Al día siguiente, la familia visitó las instalaciones. ¡Qué notable diferencia con su modesta explotación! Realmente estaba todo preparado y dispuesto para que marchara viento en popa. Y según les comentaban, resultaba todo lo contrario.

Qué raro. Sobre el papel, todo resultaba impecable. La planificación se había ejecutado con esmero. El mantenimiento era el adecuado. Los controles y la alimentación, los necesarios. Y, sin embargo, la realidad contradecía todas las previsiones. ¿Qué estaba pasando? ¿Qué no se había tenido en cuenta?


El matrimonio conocía su oficio y pudieron apreciar lo que fallaba. Aquella instalación adolecía de algo. Algo evidente para ellos, pero que al no ser cuantificable, pasaba desapercibido a la lineal visión de los gerentes.

–Miren ustedes. –les comentó él– Sus cerdos están tristes. Eso salta a la vista. Están tristes porque no tienen ningún aliciente para vivir. Solo deben de comer y engordar, sin hacer nada más. Y eso no satisface a nadie, ni siquiera a un cerdo.

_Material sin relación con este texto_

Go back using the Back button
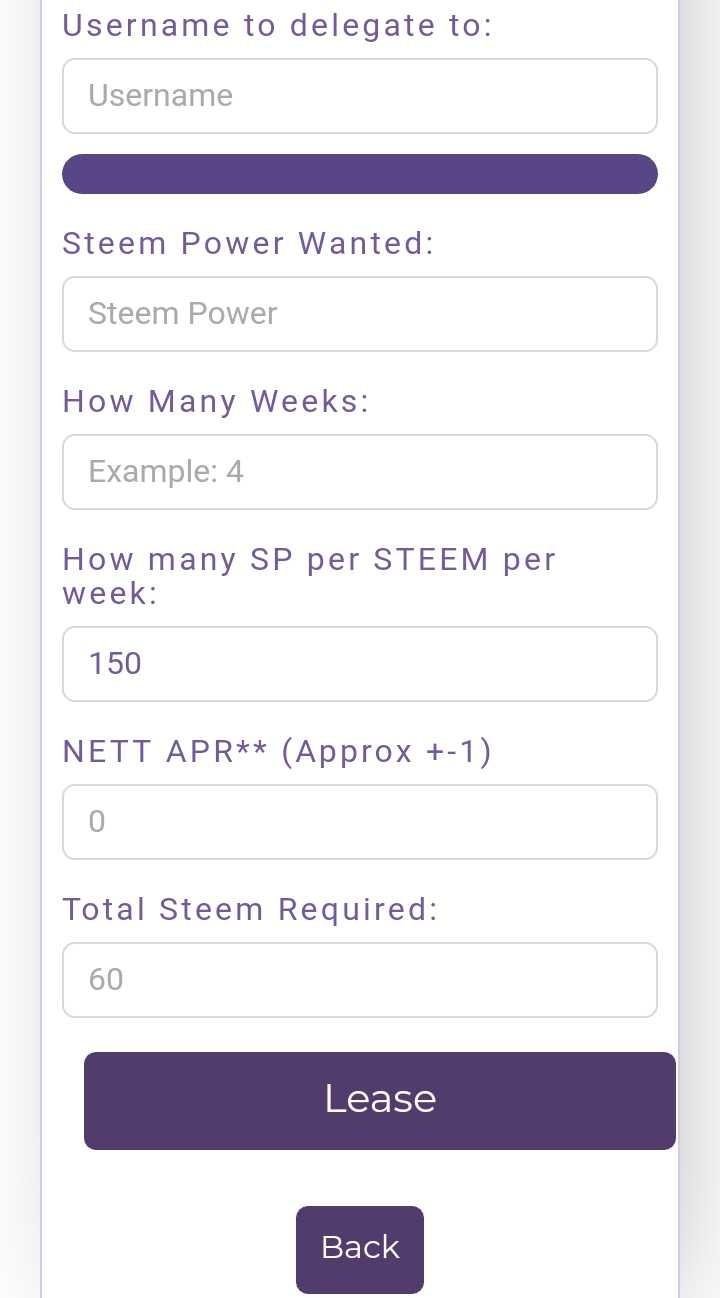Screen dimensions: 720x1298 point(360,1248)
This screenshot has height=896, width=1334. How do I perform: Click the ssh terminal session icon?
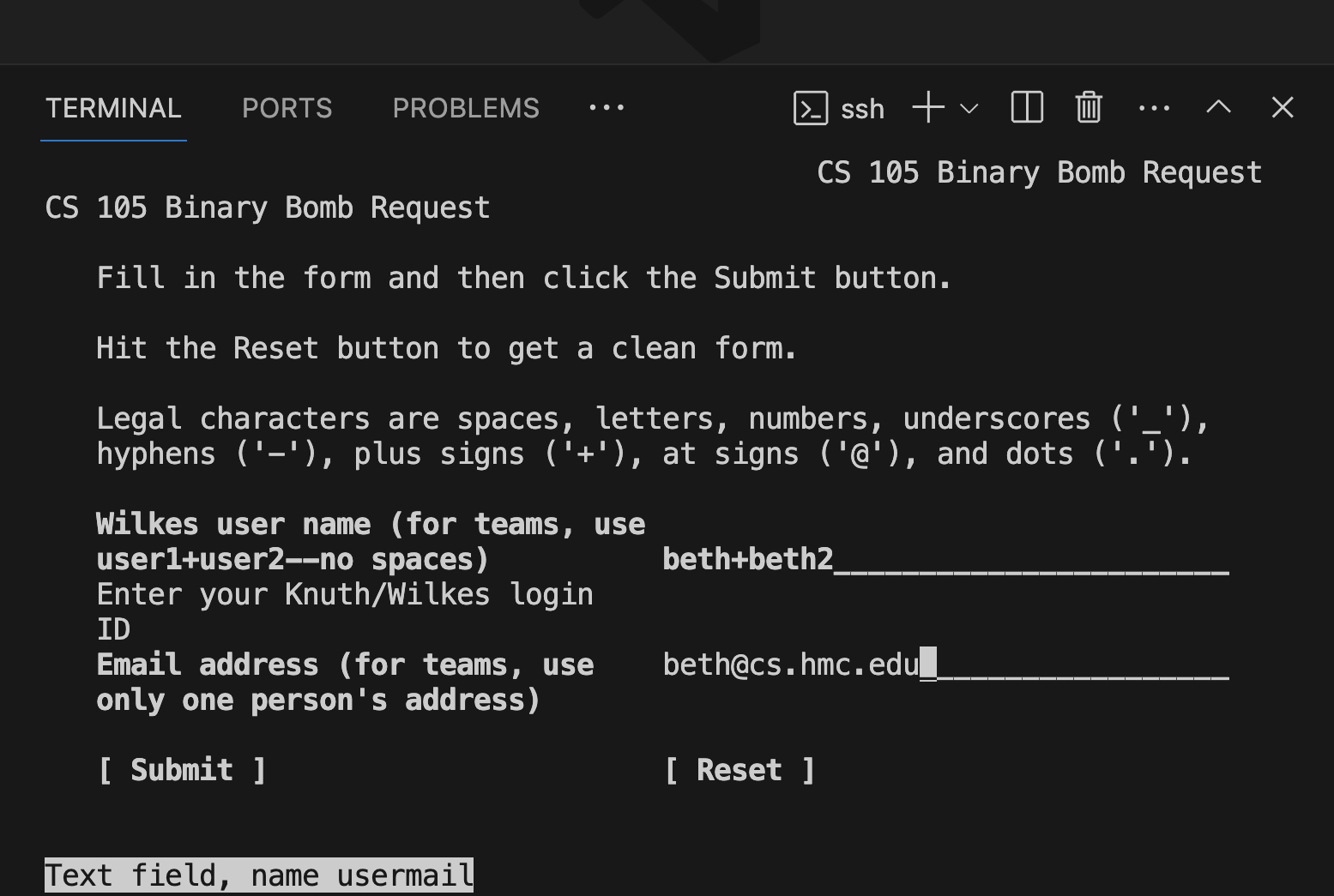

–Los nuestros –prosiguió ella– tienen algo que no han previsto en sus, por lo demás, magníficas instalaciones. Tienen libertad. Por la mañana salen del chiquero y regresan a él al anochecer, sin que haga falta llamarlos. Es cierto que, al meterse en la selva, a alguno se lo puede comer una serpiente. La libertad tiene sus riesgos. Pero nuestros cerdos sí que disponen de un aliciente para vivir. Señores, nuestros cerdos, son felices.


Sé que cuando lo oí, lo que me impactó fue el comentario de la serpiente. Era tan exótico escuchar relatos del África misteriosa, en los que una serpiente se podía tragar a todo un cerdo.

¡Qué suerte tuve! Esa serpiente sirvió de involuntario anclaje para fijar el recuerdo y, más tarde, destilar el concepto. Vale la pena tenerlo en cuenta. Por eso he querido compartirlo.